Dünya her zaman küresel ısınma veya insanların yarattığı zararla yok olmayla karşı karşıya değildi. İnsanlar gelmeden önce de şu anda yaşadığımız Dünyanın bir gün yok olacağı kesindi ama “insan” denilen yaşam formu Dünyaya gelince her şey değişti.
İnsanlığın yazılı tarihi, Paleolitik Çağ’dan başlayıp, ardından Neolitik Çağ’ın takip ettiği tarih öncesine dayanıyordu. Neolitik Çağ, Yakın Doğu’nun Bereketli Hilalinde, Tarım Devrimi’nin MÖ 10.000 ila 5000 yılları arasında başladığına tanık oldu. Bu dönemde insanlar sistematik bitki ve hayvan yetiştiriciliğine başladı. Tarım ilerledikçe çoğu insan, çiftçi olarak kalıcı yerleşkelerde göçebelikten yerleşik bir yaşam tarzına geçiş yaptı. Çiftçiliğin sağladığı göreceli güvenlik ve artan üretkenlik, toplulukların ulaşımdaki gelişmelerle birlikte giderek daha büyük birimlere genişlemesini sağladı. Son 250 yılda, nüfus artış oranları, bilgi, teknoloji, iletişim, ticaret, silahların yıkıcılığı ve çevresel bozulma büyük ölçüde hızlandı ve şu anda gezegenin insan topluluklarının karşı karşıya olduğu benzeri görülmemiş fırsatlar ve tehlikeler yarattı.

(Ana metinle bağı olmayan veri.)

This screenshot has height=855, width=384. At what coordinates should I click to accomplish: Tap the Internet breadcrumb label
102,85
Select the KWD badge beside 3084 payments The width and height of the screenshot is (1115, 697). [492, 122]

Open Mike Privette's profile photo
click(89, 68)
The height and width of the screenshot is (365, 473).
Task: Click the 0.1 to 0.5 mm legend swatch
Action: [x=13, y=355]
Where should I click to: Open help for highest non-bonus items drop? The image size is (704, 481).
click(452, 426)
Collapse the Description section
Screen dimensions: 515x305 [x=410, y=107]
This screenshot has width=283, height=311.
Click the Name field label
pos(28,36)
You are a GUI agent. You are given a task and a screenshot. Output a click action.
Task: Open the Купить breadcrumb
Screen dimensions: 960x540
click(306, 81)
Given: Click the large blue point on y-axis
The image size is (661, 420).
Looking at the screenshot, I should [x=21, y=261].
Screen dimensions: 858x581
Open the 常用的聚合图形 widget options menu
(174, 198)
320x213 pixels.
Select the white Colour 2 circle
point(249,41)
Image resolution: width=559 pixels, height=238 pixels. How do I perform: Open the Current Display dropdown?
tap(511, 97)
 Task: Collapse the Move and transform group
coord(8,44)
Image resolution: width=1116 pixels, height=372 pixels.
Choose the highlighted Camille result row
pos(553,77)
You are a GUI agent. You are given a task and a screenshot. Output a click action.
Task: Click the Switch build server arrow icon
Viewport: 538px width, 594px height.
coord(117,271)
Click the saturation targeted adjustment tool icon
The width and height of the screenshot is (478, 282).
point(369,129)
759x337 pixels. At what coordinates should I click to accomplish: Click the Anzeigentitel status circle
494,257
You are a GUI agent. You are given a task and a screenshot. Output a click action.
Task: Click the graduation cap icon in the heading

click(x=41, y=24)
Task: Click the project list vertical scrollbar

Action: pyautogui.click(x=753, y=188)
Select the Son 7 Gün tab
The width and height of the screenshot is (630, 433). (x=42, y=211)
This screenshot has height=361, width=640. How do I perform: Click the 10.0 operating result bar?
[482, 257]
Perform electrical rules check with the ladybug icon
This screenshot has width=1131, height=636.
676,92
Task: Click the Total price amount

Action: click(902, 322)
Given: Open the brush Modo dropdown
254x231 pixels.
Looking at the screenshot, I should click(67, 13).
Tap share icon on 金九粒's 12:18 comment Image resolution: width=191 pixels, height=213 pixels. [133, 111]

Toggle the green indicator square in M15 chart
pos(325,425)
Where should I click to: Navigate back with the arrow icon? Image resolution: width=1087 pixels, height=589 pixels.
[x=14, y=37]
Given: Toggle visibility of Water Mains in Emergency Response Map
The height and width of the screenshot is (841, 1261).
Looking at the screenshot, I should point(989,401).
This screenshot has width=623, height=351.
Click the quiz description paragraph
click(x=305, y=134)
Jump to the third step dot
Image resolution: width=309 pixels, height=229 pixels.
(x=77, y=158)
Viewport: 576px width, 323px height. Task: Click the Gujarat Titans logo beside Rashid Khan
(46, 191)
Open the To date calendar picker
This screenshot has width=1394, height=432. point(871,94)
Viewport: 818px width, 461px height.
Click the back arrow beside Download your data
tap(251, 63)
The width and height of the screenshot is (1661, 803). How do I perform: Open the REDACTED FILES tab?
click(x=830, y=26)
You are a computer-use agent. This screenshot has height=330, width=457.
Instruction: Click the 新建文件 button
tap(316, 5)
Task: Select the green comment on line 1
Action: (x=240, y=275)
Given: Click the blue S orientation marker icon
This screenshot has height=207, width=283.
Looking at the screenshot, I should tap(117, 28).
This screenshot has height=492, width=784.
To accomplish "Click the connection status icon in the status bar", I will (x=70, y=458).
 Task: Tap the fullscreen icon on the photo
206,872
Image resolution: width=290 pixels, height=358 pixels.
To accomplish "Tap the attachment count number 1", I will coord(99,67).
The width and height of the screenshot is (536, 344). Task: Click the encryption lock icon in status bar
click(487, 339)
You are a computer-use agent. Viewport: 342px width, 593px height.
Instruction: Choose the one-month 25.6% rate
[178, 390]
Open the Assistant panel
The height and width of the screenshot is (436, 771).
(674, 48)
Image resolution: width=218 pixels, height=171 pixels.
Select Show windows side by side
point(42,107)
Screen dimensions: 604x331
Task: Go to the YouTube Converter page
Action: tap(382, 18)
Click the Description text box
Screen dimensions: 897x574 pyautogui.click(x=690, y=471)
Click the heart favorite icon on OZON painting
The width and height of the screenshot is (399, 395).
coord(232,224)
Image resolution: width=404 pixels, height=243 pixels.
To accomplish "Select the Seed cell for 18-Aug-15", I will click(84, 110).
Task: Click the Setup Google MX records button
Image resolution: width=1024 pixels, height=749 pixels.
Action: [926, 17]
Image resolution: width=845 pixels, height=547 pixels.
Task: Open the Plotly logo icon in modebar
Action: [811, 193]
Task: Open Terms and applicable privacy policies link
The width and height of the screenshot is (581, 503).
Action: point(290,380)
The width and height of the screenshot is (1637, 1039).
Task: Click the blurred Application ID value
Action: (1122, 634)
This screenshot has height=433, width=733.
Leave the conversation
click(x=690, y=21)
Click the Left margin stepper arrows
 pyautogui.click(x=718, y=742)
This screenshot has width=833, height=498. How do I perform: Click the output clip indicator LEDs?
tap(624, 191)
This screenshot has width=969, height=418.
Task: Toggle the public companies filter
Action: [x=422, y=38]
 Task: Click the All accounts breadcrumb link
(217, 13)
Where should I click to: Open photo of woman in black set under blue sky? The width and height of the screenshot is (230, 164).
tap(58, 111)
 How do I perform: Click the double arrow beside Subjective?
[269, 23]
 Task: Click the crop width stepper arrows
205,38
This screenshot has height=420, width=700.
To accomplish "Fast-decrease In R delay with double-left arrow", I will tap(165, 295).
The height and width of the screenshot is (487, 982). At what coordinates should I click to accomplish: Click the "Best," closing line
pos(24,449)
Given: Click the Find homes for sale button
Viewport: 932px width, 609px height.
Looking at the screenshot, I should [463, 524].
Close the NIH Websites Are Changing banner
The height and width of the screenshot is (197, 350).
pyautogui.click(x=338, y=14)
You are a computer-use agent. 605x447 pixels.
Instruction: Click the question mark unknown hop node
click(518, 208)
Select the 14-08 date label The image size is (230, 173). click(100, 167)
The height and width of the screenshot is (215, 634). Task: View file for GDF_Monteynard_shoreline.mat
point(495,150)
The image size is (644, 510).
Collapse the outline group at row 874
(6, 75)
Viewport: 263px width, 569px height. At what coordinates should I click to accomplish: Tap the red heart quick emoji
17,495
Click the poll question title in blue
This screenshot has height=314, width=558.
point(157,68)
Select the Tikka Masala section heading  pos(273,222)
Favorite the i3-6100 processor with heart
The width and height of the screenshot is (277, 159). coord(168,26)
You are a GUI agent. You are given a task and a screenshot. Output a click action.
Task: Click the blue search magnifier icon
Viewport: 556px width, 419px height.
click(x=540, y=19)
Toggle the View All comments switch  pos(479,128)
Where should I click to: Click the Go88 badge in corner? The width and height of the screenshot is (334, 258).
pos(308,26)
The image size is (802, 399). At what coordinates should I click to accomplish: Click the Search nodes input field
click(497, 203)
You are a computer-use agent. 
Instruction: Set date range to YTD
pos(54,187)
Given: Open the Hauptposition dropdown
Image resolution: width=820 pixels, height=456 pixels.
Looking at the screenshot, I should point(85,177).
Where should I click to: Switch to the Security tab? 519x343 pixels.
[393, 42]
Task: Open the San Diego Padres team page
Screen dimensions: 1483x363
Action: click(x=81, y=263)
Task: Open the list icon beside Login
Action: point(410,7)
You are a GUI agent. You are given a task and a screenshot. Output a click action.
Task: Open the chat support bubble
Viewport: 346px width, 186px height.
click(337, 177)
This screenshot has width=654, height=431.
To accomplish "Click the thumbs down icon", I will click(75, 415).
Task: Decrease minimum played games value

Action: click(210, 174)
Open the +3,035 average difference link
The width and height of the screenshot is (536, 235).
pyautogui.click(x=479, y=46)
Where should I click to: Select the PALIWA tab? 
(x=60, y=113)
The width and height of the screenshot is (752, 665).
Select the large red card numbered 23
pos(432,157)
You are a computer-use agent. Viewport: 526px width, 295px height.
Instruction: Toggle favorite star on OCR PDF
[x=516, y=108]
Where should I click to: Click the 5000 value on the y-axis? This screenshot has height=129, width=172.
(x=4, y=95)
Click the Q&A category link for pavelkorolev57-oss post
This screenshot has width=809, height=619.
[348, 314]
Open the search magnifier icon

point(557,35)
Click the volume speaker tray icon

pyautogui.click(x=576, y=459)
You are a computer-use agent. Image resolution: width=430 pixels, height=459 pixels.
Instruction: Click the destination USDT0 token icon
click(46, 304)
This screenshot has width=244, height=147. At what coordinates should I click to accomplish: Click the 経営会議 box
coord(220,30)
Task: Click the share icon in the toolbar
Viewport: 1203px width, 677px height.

Bu tehlikelerin en büyüklerinden biri ise küresel ısınma. Küresel ısınma, karbondioksit gibi ısıyı tutan gazların atmosferde artmasıyla oluşan ve atmosfere salınan sera gazlarının neden olduğu düşünülen sera etkisinin sonucunda, Dünya üzerinde yıl boyunca kara, deniz ve havada ölçülen ortalama sıcaklıklarda görülen artışa verilen isimdir. Küresel İklim Değişikliği ise insani fosil yakıtlar tüketimi, endüstriyel ve tarımsal faaliyetlerinin sonucu olarak atmosferdeki miktarı ve yoğunluğu artan sera gazlarının neden olduğu küresel ısınmanın neden olduğu iklim değişiklikleridir. Bu iklim değişiklikleri kuraklık, çölleşme, yağışlardaki dengesizlik ve sapmalar, su baskınları, tayfun, fırtına, hortum vb. meteorolojik olaylarda artışlar gibi belirtilerle kendini gösterir.
Küresel ısınma ve insanların dünyaya verdiği bu gibi zararları göz önünde bulundurarak, bazı bilim insanları dünya dışında koloni benzeri başka yaşam alanlarının yapılma olasılığını tartışmaya başladılar. Yaşanabilecek başka gezegenler arama, oralarda koloniler kurma fikrini, insanın sadece yeni yerler keşfetme dürtüsü olarak ele almamak gerekiyor. Yeni gezegenlere yerleşmek, insan yaşamını oralara taşımak, insanlık için çok yakın bir gelecekte zorunluluk hâlini alacak gibi görünüyor. Hızlı bir şekilde artan insan nüfusu ve buna paralel olarak kaynakları hızla tükenen dünyanın bir süre sonra insanlar için yeterli alan, yiyecek, enerji ve diğer yaşamsal kaynakları sağlayamaz duruma gelmesi bekleniyor. Ayrıca, koloni fikri, dünyayı yaşanabilir bir yer olmaktan çıkararak, insan neslini tehdit edebilecek doğal afet, salgın hastalık, meteor çarpması gibi felaketlere karşı insan türünün korunması amaçlı bir can simidi olarak da görülüyor.
O sırada aklımıza gelen soru ise “Peki eğer başka gezegeni veya bir yapıyı Dünyanın yerine alternatif bir yaşam alanına dönüştürecek gücümüz varsa o zaman Dünya’yı da eski haline getirmeye gücümüz yok mudur ?” oluyor.
Buna benim cevabım tabii ki evet olacaktır. İlk olarak hepimiz yaşlı ve emektar dünyamıza borcumuz olduğunu anlayabiliriz. Küresel ısınma ve dünyaya verdiğimiz başka zararlar sayılarak bitemez bile.
İnsanlar ise davranış şekillerini değiştirmek gibi çok daha kolay bir yöntemle bu sorunu kökünden çözebilecekken, başka bir gezegeni dünyaya çevirmek veya dünya dışı bir koloni açma ihtimaliyle sadece insanlığın sonunu erteliyor.